_Aim of the task_
Extract all lines in the data that contain the word "Screen".

_Items from a dataset_
────────────────────────────────────────

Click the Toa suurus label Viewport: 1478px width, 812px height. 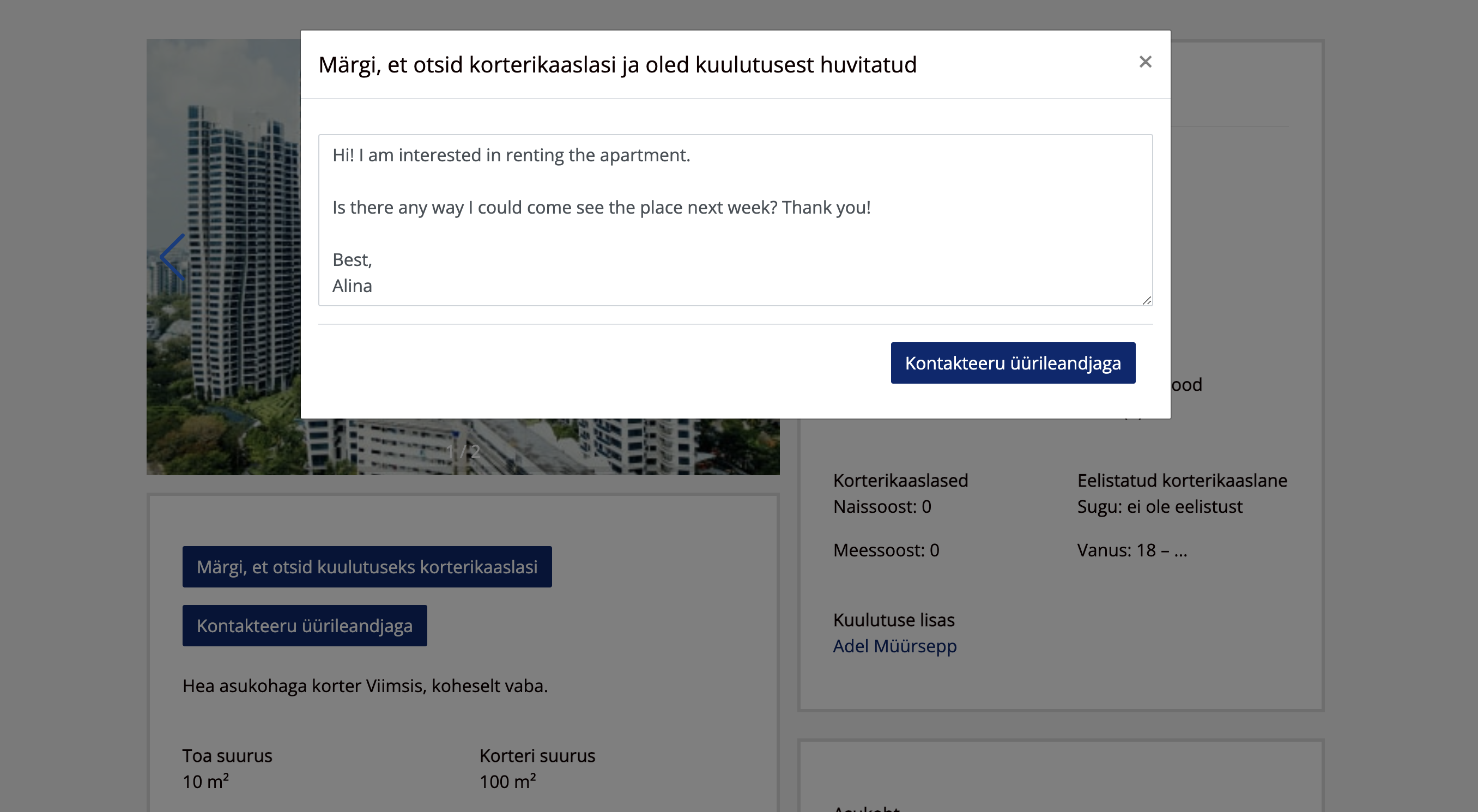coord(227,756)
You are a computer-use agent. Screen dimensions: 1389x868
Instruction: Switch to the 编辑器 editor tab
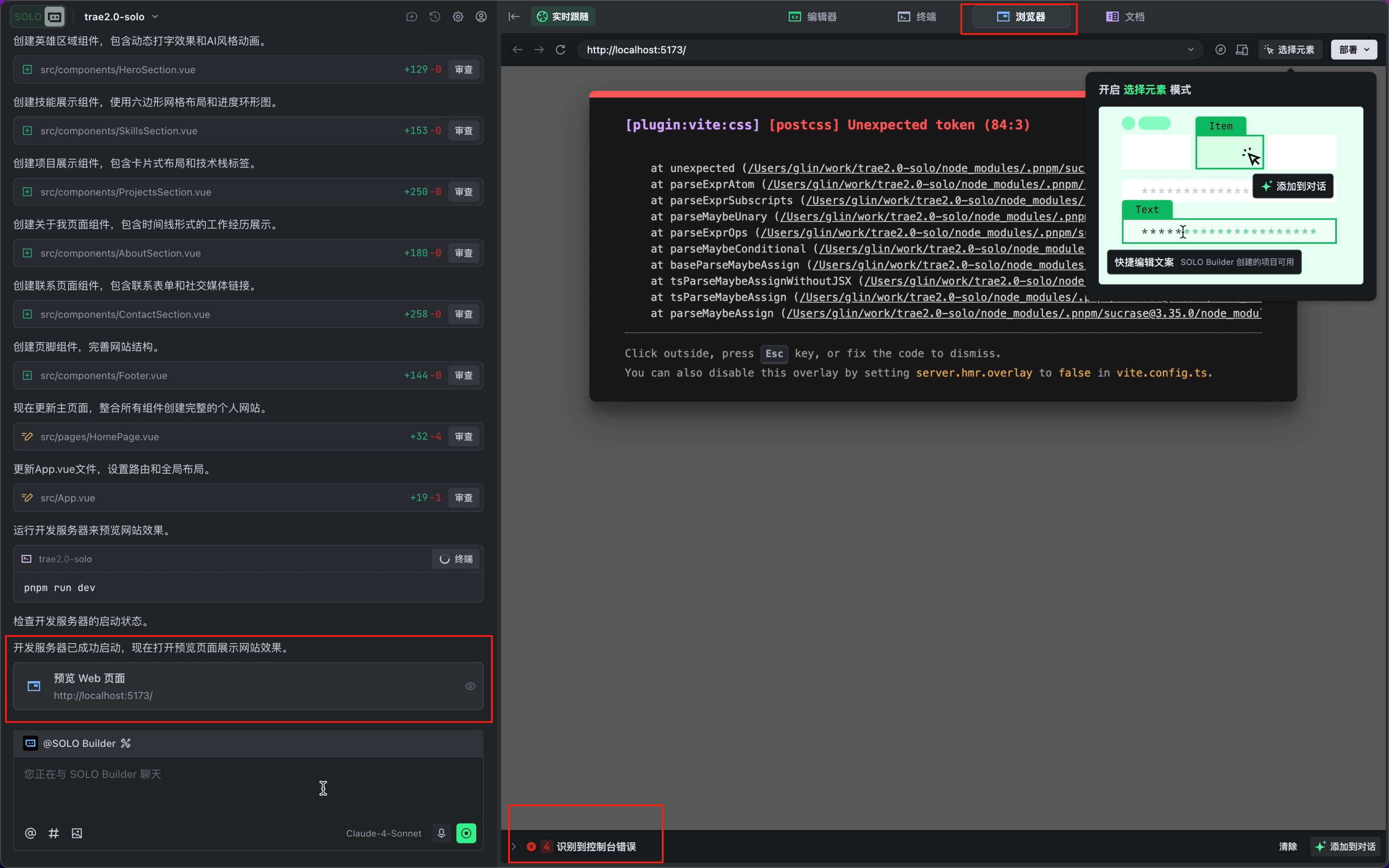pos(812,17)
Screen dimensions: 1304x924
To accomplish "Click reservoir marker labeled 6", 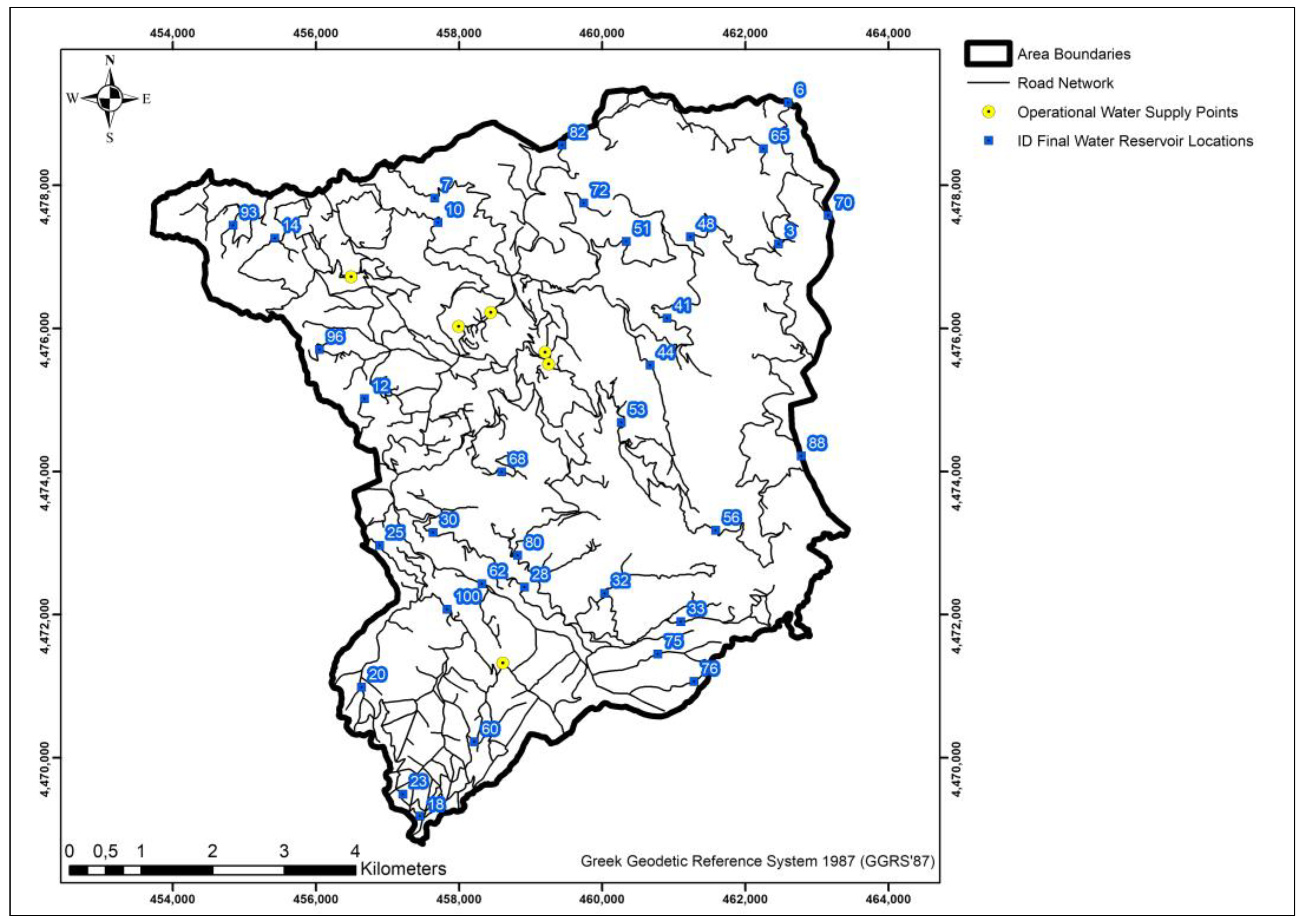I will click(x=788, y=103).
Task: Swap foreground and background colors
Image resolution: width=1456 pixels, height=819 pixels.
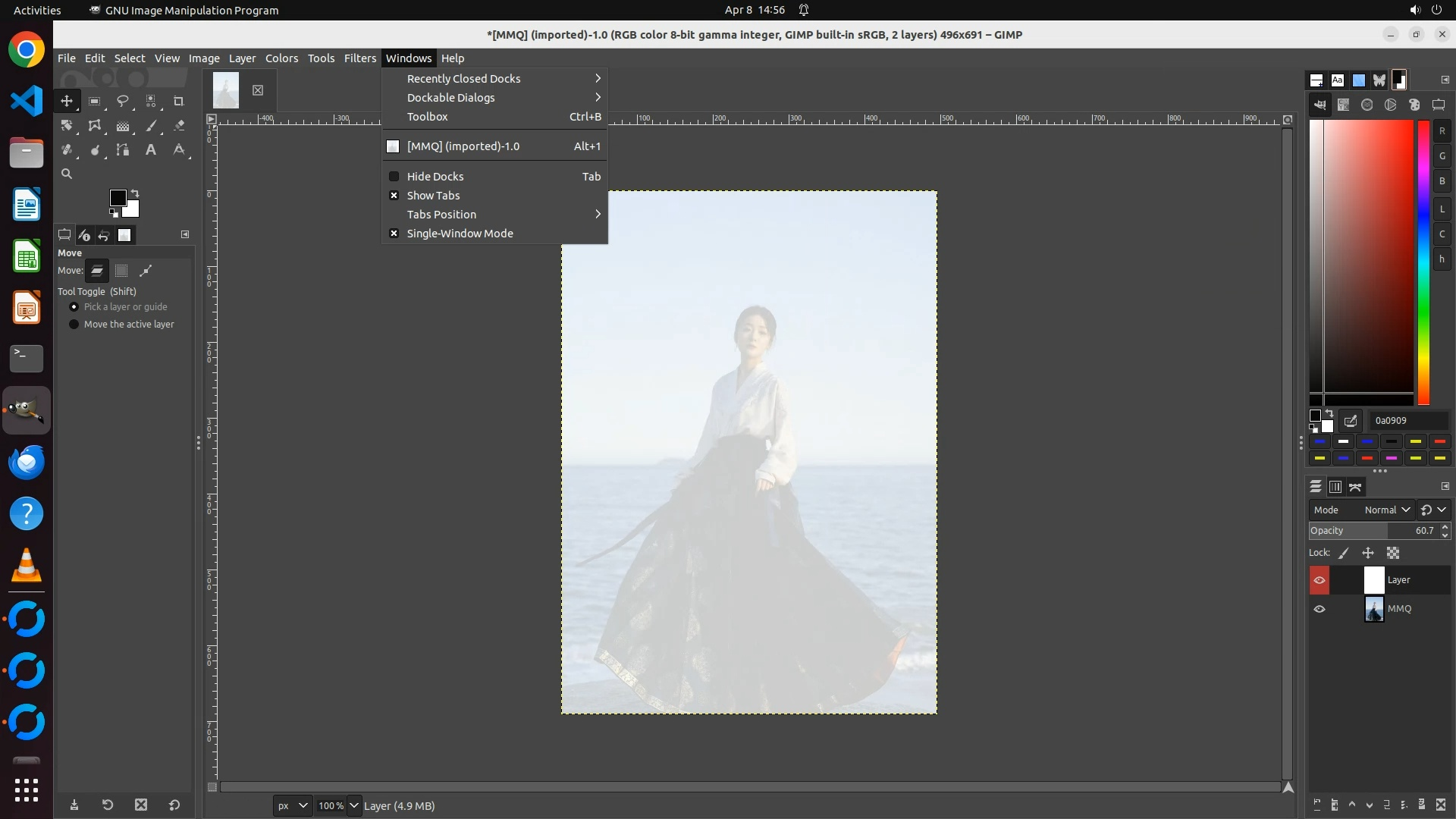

────────────────────────────────────────

_Result_
You are a computer-use agent. Screen dimensions: 1389x868
Screen dimensions: 1304x924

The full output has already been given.